There are movie few careers as uniquely compelling as that of Paul Thomas Anderson. Since bursting onto the scene with the subdued but prescient character drama “Hard Eight” in 1996 and then leaping into the limelight with “Boogie Nights” (a narrative re-imagining of his first film ever from 1988) in 1997, P.T.A. has established himself as a necessary pillar of American Cinema. While he is usually considered within the same Hollywood orbit as indie-house auteurs like David O. Russell or opaque arthouse provocateurs like Lars Von Trier, Anderson’s movies have come to define a new school of American Cinema, certifying him as a contemporary master of the form and making his films essential education for anyone looking to become a filmmaker in this day & age. Since dropping out of N.Y.U. Film School after only two days and using the reimbursed tuition money to finance his first (official) short film, “Cigarettes & Coffee,” up to 2012’s “The Master,” P.T.A. has lead a career that can only be defined as undefinable, making him one of the most particular, illusive, inspiring and essential artists working in his milieu. Here’s a few more facts you may not have known about the man.
In 2006, facing declining health, Robert Altman hired Anderson as 2nd Director on what would be his last feature, “A Prairie Home Companion.” Anderson, who had on many occasions hailed Altman as one of his greatest inspirations, worked with him as an apprentice would a master, ultimately granting him what he called, “one of the greatest working experiences I’ve ever had on a movie.”
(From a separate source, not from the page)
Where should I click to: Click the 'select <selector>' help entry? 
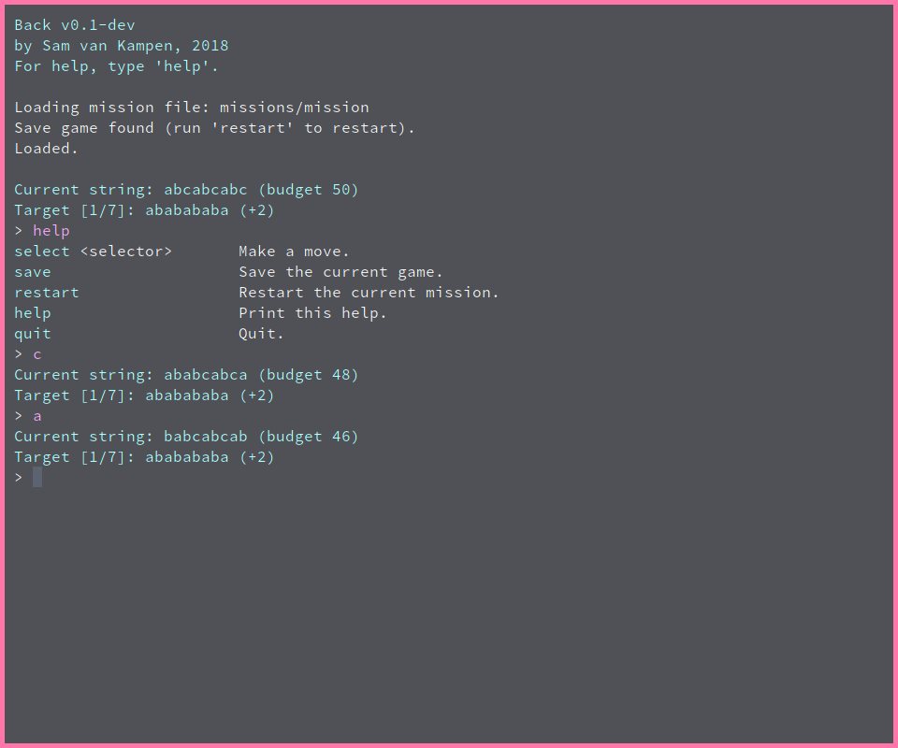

After turning in a paper using uncited and plagiarized work of David Mamet to one of his professors at N.Y.U. and having the egregious conduct go unnoticed and ignored in lieu of an average grade – a C to be exact – an incensed Anderson made the decision to drop out of the prestigious film school and pursue his ambitions without the formal education.
One of the hallmarks of all Anderson’s films is the use of steadicam, not only as a camera technique, but as the definitive “way of seeing” and telling the story in his films. This in-depth video from the British Film Institute covers five separate steadicam shots and how they come to define the very soul of P.T.A.’s work.
Before every one of his productions, save for “Magnolia,” Anderson has shaved his head.